Empirisme berasal dari kata empiris yang artinya pengalaman. Penganut aliran ini beranggapan bahwa, pembawaan itu tidak ada, yang dimiliki seseorang adalah akibat dari pendidikan entah itu sifat baik dan buruk. Selanjutnya aliran ini berpandangan bahwa, pendidikan sangat berkuasa membentuk seseorang. Seorang anak menurut John Locke, dengan teori tabula rasa, diumpamakan seperti selembar kertas yang dapat ditulis menurut kehendak yang menulis. Jadi, baik dan buruknya anak itu disebabkan karena, faktor eksternal yang membentuknya. Apabila, lingkungannya baik maka anak tersebut akan menjadi baik. Begitu pula sebaliknya apabila, lingkungannya buruk maka anak itu akan menjadi buruk.
Aliran ini berpandangan bahwa, kedua komponen, baik itu internal (nativisme) dan eksternal (empirisme), sama-sama bekerja membentuk kepribadian seseorang.
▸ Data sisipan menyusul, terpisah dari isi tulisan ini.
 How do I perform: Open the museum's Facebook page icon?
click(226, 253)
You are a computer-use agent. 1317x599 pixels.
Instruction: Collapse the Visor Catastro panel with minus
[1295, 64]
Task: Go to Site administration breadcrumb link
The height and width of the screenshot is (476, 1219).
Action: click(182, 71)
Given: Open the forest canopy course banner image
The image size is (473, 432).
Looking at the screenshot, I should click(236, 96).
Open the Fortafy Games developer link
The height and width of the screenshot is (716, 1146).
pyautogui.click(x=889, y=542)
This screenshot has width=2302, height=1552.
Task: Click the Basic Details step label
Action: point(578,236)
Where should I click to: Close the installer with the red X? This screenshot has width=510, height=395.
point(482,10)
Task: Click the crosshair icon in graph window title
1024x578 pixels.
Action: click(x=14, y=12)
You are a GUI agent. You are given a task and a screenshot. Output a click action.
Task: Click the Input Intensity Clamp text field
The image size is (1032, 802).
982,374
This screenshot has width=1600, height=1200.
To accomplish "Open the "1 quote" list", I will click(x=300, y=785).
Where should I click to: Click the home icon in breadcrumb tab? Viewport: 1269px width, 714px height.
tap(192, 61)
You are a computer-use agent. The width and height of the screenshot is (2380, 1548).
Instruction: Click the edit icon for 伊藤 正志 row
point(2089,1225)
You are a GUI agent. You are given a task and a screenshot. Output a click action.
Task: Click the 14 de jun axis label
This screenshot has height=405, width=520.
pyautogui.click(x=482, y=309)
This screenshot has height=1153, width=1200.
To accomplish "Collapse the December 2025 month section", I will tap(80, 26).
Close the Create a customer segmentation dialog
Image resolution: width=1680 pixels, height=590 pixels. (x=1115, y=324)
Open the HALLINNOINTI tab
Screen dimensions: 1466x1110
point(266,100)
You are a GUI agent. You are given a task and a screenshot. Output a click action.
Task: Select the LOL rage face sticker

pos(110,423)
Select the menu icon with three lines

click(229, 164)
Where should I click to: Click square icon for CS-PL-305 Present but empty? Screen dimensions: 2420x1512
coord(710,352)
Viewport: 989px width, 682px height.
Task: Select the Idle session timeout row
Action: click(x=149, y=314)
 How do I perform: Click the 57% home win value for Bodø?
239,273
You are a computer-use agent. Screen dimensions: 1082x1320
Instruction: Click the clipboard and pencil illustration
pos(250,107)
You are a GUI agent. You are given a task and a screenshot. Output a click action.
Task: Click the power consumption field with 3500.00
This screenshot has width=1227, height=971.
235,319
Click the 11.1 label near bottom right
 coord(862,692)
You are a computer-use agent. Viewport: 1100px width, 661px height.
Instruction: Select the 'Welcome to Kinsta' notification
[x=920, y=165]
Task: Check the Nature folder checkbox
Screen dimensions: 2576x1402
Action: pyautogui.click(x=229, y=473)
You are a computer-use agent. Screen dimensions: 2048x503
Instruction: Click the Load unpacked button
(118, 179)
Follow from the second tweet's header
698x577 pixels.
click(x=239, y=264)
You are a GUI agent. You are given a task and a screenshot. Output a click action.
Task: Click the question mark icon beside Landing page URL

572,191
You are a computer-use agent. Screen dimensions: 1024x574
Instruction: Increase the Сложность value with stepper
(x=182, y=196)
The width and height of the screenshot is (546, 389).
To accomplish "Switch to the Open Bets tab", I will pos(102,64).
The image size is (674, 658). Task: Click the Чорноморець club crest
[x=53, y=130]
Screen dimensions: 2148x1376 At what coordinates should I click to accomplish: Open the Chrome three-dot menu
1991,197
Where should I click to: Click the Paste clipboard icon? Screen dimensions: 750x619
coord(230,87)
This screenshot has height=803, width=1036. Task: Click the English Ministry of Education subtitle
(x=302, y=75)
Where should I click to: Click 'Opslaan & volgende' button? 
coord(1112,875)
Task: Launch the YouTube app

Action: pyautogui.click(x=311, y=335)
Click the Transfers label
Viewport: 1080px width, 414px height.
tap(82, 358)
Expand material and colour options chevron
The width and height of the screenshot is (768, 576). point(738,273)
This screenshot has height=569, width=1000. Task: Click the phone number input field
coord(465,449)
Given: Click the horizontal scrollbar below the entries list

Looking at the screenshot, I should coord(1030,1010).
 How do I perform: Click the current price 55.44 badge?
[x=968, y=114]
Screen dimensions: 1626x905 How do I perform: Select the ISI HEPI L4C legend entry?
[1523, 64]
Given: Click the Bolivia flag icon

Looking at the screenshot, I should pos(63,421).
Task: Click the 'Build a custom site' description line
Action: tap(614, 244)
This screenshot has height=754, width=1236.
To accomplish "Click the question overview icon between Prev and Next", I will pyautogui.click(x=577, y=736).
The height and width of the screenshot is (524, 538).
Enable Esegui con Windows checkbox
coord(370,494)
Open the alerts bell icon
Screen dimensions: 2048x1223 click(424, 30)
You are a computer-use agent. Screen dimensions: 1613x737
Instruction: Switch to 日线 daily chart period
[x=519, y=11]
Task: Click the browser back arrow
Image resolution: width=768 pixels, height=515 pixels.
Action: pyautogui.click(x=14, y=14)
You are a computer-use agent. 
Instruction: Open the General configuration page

Jadi, proses perkembangan individu itu adalah hasil dari kerja sama dari bakat dan lingkungan yang membentuknya.
Berbeda dari aliran di atas, Islam memiliki pandangan dan konsepsi tersendiri tentang manusia. Dalam surat An-Nahl [16]: 78, dijelaskan bahwa manusia terlahir dalam keadaan suci (fitrah) dan tidak tahu apa pun, seperti kertas putih. Untuk pertama kali yang akan mempengaruhi bayi tersebut lingkungannya, dalam hal ini Hadits menyebut orang tuanyalah yang akan membentuk ia menjadi majusi, Nasrani dan muslim. Kemudian Allah mengajarkan manusia segala sesuatu yang tidak diketahui (Al-‘Alaq [98]: 5). Dengan tiga potensi dasar (akal, rasa dan nurani) manusia berproses untuk menjadi baik maupun buruk (asy-Syams [91]: 8-10).
Surat asy-Syams [91]: 8-10, “Maka Allah mengilhamkan kepada jiwa itu (jalan) kefasikan dan ketakwaannya. sesungguhnya beruntunglah orang yang menyucikan jiwa itu, dan sesungguhnya merugilah orang yang mengotorinya”, menjelaskan bahwa, baik dan buruk itu sudah digariskan oleh Allah. Tinggal bagaimana manusia bersikap. Ingin menyucikan diri atau tidak? Konteks pendidikan Islam adalah mengelola diri sehingga, yang tampak adalah fungsi ketakwaan. Jadi, dengan sendirinya dua aliran lainnya, empirisme dan nativisme runtuh.